Dataset entries
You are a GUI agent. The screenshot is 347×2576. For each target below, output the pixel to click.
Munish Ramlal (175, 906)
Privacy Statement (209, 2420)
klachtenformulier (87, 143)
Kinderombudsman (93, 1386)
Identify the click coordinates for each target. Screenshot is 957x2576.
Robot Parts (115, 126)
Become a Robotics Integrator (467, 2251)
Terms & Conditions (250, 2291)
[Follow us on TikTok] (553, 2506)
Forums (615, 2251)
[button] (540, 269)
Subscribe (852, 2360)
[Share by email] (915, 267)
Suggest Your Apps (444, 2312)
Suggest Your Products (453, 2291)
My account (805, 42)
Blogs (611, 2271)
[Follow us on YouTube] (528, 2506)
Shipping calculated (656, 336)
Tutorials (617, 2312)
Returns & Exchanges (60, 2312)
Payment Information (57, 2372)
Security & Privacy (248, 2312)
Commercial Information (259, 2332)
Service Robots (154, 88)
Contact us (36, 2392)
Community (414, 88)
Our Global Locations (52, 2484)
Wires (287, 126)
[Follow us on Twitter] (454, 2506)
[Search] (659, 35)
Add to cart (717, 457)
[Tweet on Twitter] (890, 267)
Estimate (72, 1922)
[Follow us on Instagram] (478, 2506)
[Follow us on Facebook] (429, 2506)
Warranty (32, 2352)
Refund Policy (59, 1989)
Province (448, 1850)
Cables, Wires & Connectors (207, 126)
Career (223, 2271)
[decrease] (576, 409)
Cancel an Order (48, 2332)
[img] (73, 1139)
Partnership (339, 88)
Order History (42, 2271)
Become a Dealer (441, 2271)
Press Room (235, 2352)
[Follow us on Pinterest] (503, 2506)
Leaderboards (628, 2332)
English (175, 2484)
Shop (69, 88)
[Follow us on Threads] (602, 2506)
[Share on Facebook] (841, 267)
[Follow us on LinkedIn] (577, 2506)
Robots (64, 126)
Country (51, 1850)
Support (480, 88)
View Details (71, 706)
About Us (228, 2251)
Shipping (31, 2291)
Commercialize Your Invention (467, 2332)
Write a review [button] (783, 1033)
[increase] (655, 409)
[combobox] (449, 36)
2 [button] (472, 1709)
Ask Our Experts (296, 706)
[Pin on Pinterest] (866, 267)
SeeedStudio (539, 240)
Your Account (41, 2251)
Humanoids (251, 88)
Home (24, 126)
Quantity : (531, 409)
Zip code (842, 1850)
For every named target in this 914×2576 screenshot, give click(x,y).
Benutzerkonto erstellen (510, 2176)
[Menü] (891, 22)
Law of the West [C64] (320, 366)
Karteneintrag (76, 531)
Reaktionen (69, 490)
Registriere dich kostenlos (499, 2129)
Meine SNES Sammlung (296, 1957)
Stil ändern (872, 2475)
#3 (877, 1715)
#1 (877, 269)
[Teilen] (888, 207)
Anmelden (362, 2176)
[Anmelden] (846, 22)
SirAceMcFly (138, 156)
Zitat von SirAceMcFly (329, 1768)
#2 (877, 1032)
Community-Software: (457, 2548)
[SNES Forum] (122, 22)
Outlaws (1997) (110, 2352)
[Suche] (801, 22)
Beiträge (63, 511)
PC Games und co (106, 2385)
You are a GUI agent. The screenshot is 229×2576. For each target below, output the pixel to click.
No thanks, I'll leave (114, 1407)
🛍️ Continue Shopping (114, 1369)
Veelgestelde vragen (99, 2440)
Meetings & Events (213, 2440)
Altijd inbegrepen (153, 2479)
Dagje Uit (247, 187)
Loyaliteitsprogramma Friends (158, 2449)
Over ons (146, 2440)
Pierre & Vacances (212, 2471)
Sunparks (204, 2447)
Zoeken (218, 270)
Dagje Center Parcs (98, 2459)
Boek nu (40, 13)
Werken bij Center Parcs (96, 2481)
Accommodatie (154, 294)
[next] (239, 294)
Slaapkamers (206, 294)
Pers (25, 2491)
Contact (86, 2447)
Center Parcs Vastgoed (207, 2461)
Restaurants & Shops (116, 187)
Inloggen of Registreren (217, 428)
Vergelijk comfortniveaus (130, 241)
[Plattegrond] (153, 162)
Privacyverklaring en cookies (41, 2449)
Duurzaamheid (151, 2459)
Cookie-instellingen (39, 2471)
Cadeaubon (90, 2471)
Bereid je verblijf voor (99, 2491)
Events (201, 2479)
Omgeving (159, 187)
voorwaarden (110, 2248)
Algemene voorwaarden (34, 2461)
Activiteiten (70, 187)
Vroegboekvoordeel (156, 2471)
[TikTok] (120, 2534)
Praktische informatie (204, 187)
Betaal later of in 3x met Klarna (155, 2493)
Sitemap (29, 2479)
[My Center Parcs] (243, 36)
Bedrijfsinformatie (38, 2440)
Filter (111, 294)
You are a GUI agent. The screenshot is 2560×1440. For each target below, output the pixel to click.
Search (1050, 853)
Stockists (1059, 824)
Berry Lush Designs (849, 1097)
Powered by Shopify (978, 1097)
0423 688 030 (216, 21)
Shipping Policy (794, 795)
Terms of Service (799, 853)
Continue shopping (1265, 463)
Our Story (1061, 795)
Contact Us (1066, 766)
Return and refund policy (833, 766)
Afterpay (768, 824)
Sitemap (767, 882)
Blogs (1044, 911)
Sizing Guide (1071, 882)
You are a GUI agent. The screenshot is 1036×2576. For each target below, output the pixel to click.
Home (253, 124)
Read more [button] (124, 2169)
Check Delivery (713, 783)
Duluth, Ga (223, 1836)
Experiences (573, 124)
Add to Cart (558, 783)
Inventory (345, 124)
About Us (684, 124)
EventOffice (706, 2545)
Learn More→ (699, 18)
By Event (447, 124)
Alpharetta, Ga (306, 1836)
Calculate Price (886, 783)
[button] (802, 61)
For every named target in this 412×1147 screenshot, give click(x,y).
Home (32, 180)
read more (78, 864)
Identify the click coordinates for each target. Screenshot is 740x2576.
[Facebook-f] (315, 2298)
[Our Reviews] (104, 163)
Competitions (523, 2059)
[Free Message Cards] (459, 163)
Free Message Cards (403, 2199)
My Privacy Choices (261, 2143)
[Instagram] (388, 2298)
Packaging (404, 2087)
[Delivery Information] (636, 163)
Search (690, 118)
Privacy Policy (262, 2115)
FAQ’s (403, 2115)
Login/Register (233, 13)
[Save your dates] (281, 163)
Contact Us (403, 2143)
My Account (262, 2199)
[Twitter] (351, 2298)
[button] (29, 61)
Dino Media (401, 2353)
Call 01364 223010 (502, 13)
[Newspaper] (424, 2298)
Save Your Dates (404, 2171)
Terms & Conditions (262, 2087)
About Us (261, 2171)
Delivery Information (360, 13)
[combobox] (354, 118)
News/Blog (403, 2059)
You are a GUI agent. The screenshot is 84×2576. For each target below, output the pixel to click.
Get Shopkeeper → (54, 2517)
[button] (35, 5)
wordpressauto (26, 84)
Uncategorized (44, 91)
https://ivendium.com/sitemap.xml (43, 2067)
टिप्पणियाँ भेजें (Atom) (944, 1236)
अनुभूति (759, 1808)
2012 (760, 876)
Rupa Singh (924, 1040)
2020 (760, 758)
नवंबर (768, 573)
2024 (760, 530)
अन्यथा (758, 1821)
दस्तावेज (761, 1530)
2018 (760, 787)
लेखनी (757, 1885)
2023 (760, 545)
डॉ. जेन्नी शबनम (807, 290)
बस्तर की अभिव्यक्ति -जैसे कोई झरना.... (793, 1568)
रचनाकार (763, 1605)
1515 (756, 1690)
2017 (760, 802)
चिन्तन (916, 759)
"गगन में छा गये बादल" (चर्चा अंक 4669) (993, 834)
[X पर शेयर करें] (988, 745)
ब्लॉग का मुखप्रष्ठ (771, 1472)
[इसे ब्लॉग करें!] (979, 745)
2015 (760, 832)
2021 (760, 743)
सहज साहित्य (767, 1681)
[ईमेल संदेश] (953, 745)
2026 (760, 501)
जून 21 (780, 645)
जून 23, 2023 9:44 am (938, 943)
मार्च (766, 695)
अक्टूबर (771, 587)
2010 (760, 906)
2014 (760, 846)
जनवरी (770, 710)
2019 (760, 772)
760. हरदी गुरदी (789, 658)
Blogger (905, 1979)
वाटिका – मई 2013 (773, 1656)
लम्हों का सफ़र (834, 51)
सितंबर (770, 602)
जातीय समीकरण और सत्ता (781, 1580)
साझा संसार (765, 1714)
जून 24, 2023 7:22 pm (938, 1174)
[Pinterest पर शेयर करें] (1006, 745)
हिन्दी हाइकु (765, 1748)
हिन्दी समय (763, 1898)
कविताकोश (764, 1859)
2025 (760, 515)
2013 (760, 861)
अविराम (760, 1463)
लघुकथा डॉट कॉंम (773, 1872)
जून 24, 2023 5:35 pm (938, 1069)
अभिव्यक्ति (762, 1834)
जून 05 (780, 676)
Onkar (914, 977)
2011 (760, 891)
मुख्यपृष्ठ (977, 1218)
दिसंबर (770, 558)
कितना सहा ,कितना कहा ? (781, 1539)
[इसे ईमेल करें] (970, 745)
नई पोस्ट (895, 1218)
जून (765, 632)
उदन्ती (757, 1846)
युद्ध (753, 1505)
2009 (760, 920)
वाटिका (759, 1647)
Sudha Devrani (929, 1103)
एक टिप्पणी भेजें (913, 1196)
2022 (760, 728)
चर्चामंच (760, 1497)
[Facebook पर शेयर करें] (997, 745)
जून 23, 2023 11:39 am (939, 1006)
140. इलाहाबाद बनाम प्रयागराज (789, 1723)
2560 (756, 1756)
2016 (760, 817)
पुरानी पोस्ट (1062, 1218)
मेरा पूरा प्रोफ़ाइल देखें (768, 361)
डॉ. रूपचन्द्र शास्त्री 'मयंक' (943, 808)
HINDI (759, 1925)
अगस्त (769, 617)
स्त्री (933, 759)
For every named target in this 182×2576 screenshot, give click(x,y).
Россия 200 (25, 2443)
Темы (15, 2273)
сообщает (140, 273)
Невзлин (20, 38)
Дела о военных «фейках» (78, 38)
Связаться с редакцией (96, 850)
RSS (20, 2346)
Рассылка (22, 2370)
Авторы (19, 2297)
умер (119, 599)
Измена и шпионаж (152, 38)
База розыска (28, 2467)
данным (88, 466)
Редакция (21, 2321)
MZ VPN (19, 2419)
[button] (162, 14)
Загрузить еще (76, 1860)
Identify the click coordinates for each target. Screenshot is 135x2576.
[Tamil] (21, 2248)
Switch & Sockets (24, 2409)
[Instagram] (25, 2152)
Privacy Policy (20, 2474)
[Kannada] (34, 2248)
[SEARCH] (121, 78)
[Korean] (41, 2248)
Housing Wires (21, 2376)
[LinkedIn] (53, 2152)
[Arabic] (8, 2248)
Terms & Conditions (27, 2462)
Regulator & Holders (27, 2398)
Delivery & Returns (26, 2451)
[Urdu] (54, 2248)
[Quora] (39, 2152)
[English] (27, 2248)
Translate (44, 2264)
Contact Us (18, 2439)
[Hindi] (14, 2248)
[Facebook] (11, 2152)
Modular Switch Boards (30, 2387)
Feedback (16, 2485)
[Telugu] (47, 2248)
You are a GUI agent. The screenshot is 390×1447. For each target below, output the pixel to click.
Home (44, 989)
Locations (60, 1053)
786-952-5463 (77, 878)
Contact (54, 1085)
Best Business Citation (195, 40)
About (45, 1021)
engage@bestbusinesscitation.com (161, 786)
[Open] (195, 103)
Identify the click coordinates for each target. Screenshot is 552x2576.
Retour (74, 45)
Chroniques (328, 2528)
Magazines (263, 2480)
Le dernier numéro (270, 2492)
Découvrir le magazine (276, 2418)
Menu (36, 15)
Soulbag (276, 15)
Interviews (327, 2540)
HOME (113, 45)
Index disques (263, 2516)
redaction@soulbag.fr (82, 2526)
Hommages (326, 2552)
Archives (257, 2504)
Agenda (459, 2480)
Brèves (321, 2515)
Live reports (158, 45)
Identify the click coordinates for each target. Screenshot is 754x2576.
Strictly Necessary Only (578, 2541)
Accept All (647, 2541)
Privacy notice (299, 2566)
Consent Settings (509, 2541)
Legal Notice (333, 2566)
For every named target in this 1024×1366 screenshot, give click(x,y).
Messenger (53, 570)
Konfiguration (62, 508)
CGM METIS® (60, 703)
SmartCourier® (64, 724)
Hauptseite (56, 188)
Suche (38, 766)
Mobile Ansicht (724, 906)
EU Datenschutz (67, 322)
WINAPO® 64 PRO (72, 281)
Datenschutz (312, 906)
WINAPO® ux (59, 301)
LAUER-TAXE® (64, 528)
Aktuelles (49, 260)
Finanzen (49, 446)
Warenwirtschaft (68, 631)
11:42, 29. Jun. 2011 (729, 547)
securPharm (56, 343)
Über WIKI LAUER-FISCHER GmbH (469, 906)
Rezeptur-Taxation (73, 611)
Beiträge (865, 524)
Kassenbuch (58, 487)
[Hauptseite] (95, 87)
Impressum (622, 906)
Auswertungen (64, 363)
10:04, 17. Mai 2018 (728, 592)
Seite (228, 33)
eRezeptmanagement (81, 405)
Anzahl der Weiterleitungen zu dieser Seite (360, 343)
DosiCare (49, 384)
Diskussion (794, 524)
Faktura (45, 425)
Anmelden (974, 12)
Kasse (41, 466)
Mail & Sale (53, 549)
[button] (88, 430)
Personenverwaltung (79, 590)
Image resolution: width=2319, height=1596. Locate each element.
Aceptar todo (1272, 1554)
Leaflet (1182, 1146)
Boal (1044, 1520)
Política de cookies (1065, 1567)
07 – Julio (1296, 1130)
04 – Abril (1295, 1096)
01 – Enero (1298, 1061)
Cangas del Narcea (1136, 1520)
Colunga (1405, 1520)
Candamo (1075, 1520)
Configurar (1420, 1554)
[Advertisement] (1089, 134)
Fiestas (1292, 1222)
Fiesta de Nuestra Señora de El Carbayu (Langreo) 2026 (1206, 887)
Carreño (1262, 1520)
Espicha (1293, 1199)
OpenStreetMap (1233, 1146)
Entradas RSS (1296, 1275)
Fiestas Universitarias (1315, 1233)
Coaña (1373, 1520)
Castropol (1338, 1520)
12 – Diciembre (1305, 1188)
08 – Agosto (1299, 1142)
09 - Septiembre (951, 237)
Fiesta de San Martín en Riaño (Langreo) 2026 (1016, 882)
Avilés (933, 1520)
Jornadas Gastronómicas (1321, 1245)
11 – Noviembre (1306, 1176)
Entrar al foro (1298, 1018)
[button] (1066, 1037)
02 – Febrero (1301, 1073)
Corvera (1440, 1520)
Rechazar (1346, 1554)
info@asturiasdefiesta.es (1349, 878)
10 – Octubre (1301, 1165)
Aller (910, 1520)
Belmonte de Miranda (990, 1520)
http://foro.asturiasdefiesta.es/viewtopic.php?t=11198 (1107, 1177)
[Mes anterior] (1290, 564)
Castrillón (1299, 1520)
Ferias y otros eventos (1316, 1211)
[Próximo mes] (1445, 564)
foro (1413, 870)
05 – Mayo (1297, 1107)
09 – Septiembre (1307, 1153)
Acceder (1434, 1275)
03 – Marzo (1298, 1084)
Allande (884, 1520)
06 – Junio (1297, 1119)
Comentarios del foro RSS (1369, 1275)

__Work required__: Of the lines above, extract only those from the line with "Über WIKI LAUER-FISCHER GmbH (469, 906)" to the line with "Aceptar todo (1272, 1554)", both included, exactly as written.

__Output for this exercise__:
Über WIKI LAUER-FISCHER GmbH (469, 906)
Rezeptur-Taxation (73, 611)
Beiträge (865, 524)
Kassenbuch (58, 487)
[Hauptseite] (95, 87)
Impressum (622, 906)
Auswertungen (64, 363)
10:04, 17. Mai 2018 (728, 592)
Seite (228, 33)
eRezeptmanagement (81, 405)
Anzahl der Weiterleitungen zu dieser Seite (360, 343)
DosiCare (49, 384)
Diskussion (794, 524)
Faktura (45, 425)
Anmelden (974, 12)
Kasse (41, 466)
Mail & Sale (53, 549)
[button] (88, 430)
Personenverwaltung (79, 590)
Image resolution: width=2319, height=1596. Locate each element.
Aceptar todo (1272, 1554)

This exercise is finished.